OSS-Fuzz is a Continuous Fuzzing for Open Source Software. See $URL for more details about the issue. Commit fix: https://github.com/FFmpeg/FFmpeg/commit/f1baafac7129c3bb8d4abaaa899988c7a51ca5cd @maintainer(s): after the bump, in case we need to stabilize the package, please let us know if it is ready for the stabilization or not.
this does not seem fixed in 3.3.3
note: 3.3.3 can go stable; but bug #626414 is not yet fixed
(In reply to Alexis Ballier from comment #2) > note: 3.3.3 can go stable; but bug #626414 is not yet fixed sorry, wrong bug
(In reply to Alexis Ballier from comment #1) > this does not seem fixed in 3.3.3 How can this issue be reproduced with FFmpeg 3.3.3? Did you find any FFmpeg release that allows reproducing this issue? The issue was introduced in June 2017, and 3.3 was released in April...
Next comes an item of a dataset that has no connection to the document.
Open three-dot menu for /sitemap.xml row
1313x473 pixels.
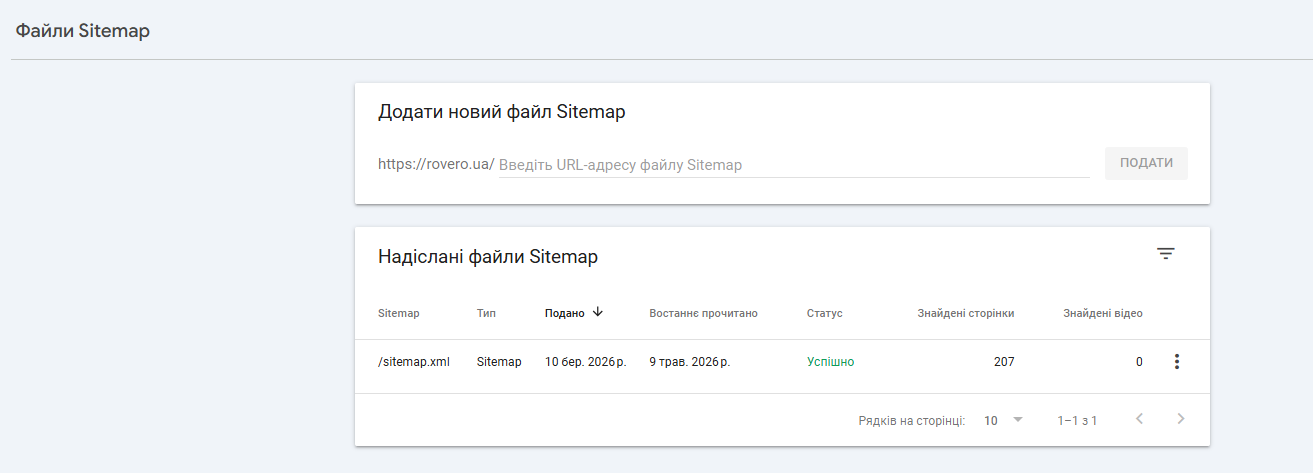point(1176,362)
(In reply to Carl Eugen Hoyos from comment #4) > (In reply to Alexis Ballier from comment #1) > > this does not seem fixed in 3.3.3 > > How can this issue be reproduced with FFmpeg 3.3.3? > Did you find any FFmpeg release that allows reproducing this issue? > > The issue was introduced in June 2017, and 3.3 was released in April... I did not try to reproduce and had not realized this applied to git master only (where is this mentioned?); I just checked for the relevant backports in release/3.3 and if the fixed code was present in 3.3.3. A closer look shows that indeed this applies only to the new features introduced after 3.3 had been released. This is a non-issue then, thanks Carl.
Per previous comments from maintainer this vulnerability was introduced after the 3.3.x branch. 3.4.1 is current unstable ebuild in tree and is fixed.